Elisa questions the visitor as to whether or not he sleeps in the wagon; she tells him that it must be nice and wishes that women could do such things. He replies that it isn’t the kind of place for a woman.
|Quote||Elisa paid him for his time and replied, 1 “You might be surprised to have a rival . . . 2 I can sharpen scissors . . . 3 I can beat the dents . . . 4 I can show you what a woman might do”(Steinbeck 225).|
|Follow-up explanation||Instead of say what a woman can do, she said 1 might.|
Step #4: Number the parts.
- Number the part(s) of the quote first.
- Number the part(s) of the statement(s) before the quote.
- Number the part(s) of the statement(s) after the quote (follow-up explanation).
Step #5: Outline the parts of the quote. List the parts.
- “You might be surprised to have a rival.”
- “I can sharpen scissors.”
- “I can beat the dents.”
- “I can show you what a woman might do.”

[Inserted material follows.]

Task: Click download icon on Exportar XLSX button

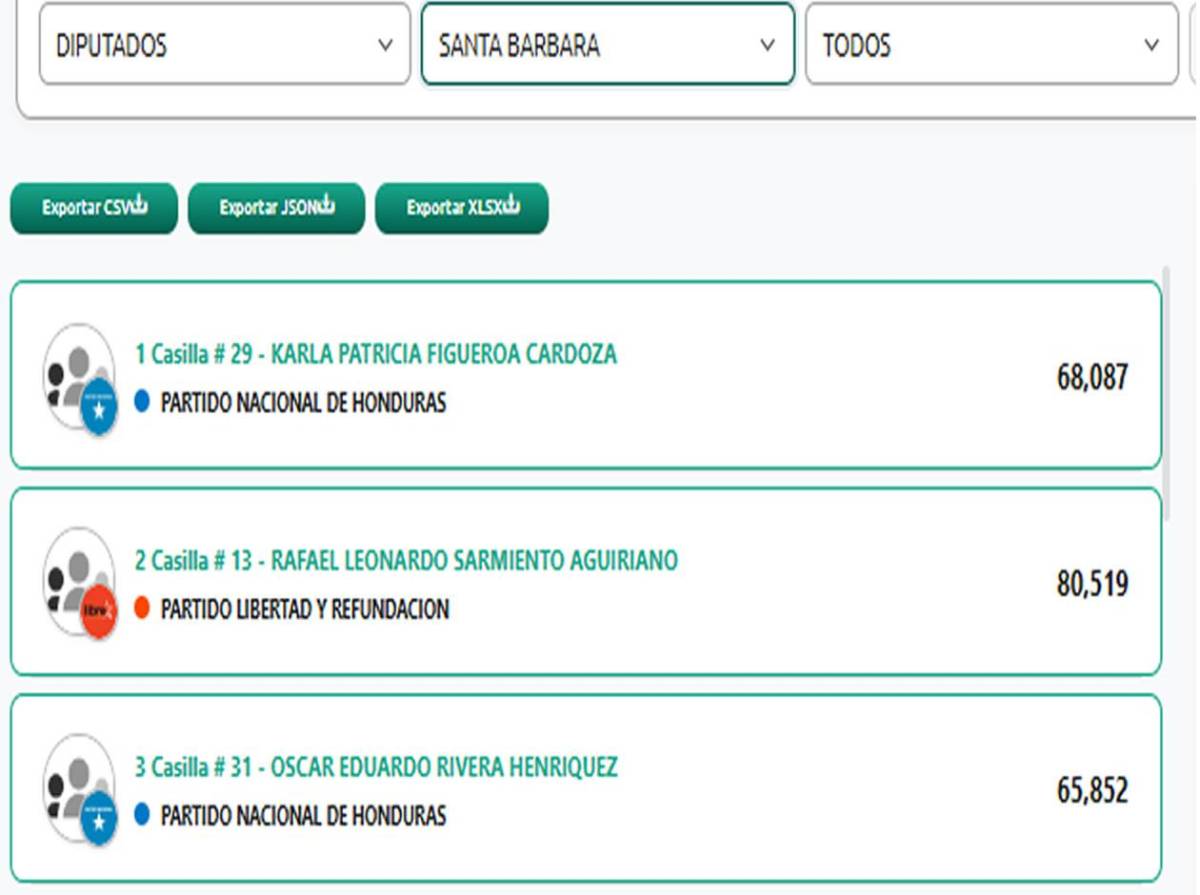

Step #6: Choose an option.
Option #1: Revising the statement(s). Keep the quote and revise any statement(s) that does not have the same parts as the quote. How and where you incorporate the quote is important, but how you support the quote is a skill that many still lack. People typically only support the ideas they perceive are important in the quote, failing to consider the quote as a whole with different meanings and parts.
- Use the quote as your guide and number the parts of your statement(s).

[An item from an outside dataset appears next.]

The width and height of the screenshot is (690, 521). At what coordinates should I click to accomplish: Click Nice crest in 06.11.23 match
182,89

- Square the statements with the quote.
Option #2: Deleting the statement(s). Keep the quote and delete any statement(s) that does not sufficiently support the quote. This includes deleting either the prep statement or the follow-up explanation or both. Statements that do not support the quote become the greatest stumbling blocks to the reader. They are distracting. Therefore, search specifically for statements that will hinder learning.
Option #3: Deleting the quote. This is rare, but it is possible that the quote doesn’t fit. Don’t make something fit that doesn’t have any relation at all to the ideas expressed within your statements.
Option #4: Deleting the statements. This is not rare. Oftentimes, there is nothing wrong with the quote. Sometimes the quote functions well without the prep statement, for example. Each case is different.
Option #5: Deleting both the quote and the statements. If you discover that both the quote and the statements do not fit within your discussion, then you must garner up the courage to delete them both. Never depend on a quote so much to the point that you feel loss without it. The quote is your tool, not the other way around. You determine if a quote will be viable to your discussion or not. Get in the habit of deleting quotes, statements and sometimes whole paragraphs, when necessary.